** START Records for processing **

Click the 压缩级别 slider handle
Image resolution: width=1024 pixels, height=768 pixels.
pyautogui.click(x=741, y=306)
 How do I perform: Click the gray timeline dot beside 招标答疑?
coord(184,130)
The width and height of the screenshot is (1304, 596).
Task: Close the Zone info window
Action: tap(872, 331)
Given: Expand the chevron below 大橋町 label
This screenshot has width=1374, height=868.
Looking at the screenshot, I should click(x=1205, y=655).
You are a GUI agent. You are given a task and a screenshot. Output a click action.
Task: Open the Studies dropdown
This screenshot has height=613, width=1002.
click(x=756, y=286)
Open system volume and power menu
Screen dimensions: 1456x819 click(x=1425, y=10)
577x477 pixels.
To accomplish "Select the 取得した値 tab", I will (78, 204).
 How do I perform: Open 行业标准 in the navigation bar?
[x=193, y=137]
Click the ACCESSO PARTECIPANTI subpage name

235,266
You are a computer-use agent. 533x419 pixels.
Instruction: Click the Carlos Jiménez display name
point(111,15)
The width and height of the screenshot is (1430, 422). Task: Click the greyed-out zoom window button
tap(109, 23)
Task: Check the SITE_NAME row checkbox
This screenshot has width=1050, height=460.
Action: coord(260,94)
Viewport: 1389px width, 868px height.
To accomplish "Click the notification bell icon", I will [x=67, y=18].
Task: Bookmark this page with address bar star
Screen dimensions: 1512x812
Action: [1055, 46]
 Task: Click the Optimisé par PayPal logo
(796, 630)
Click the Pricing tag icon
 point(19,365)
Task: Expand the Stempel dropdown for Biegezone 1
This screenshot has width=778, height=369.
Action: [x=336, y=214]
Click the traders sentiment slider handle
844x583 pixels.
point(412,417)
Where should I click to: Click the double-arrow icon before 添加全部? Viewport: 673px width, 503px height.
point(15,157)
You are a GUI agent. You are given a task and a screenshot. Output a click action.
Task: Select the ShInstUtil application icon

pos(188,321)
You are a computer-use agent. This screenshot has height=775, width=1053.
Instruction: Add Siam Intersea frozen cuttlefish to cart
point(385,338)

** END Records for processing **

Exercise aim: Rewrite all of the records above, swapping every "dropdown" for "drop-down list" and leaving everything else unchanged.

Complete output:
Click the 压缩级别 slider handle
Image resolution: width=1024 pixels, height=768 pixels.
pyautogui.click(x=741, y=306)
 How do I perform: Click the gray timeline dot beside 招标答疑?
coord(184,130)
The width and height of the screenshot is (1304, 596).
Task: Close the Zone info window
Action: tap(872, 331)
Given: Expand the chevron below 大橋町 label
This screenshot has width=1374, height=868.
Looking at the screenshot, I should click(x=1205, y=655).
You are a GUI agent. You are given a task and a screenshot. Output a click action.
Task: Open the Studies drop-down list
This screenshot has height=613, width=1002.
click(x=756, y=286)
Open system volume and power menu
Screen dimensions: 1456x819 click(x=1425, y=10)
577x477 pixels.
To accomplish "Select the 取得した値 tab", I will (78, 204).
 How do I perform: Open 行业标准 in the navigation bar?
[x=193, y=137]
Click the ACCESSO PARTECIPANTI subpage name

235,266
You are a computer-use agent. 533x419 pixels.
Instruction: Click the Carlos Jiménez display name
point(111,15)
The width and height of the screenshot is (1430, 422). Task: Click the greyed-out zoom window button
tap(109, 23)
Task: Check the SITE_NAME row checkbox
This screenshot has width=1050, height=460.
Action: coord(260,94)
Viewport: 1389px width, 868px height.
To accomplish "Click the notification bell icon", I will [x=67, y=18].
Task: Bookmark this page with address bar star
Screen dimensions: 1512x812
Action: [1055, 46]
 Task: Click the Optimisé par PayPal logo
(796, 630)
Click the Pricing tag icon
 point(19,365)
Task: Expand the Stempel drop-down list for Biegezone 1
This screenshot has width=778, height=369.
Action: [x=336, y=214]
Click the traders sentiment slider handle
844x583 pixels.
point(412,417)
Where should I click to: Click the double-arrow icon before 添加全部? Viewport: 673px width, 503px height.
point(15,157)
You are a GUI agent. You are given a task and a screenshot. Output a click action.
Task: Select the ShInstUtil application icon

pos(188,321)
You are a computer-use agent. This screenshot has height=775, width=1053.
Instruction: Add Siam Intersea frozen cuttlefish to cart
point(385,338)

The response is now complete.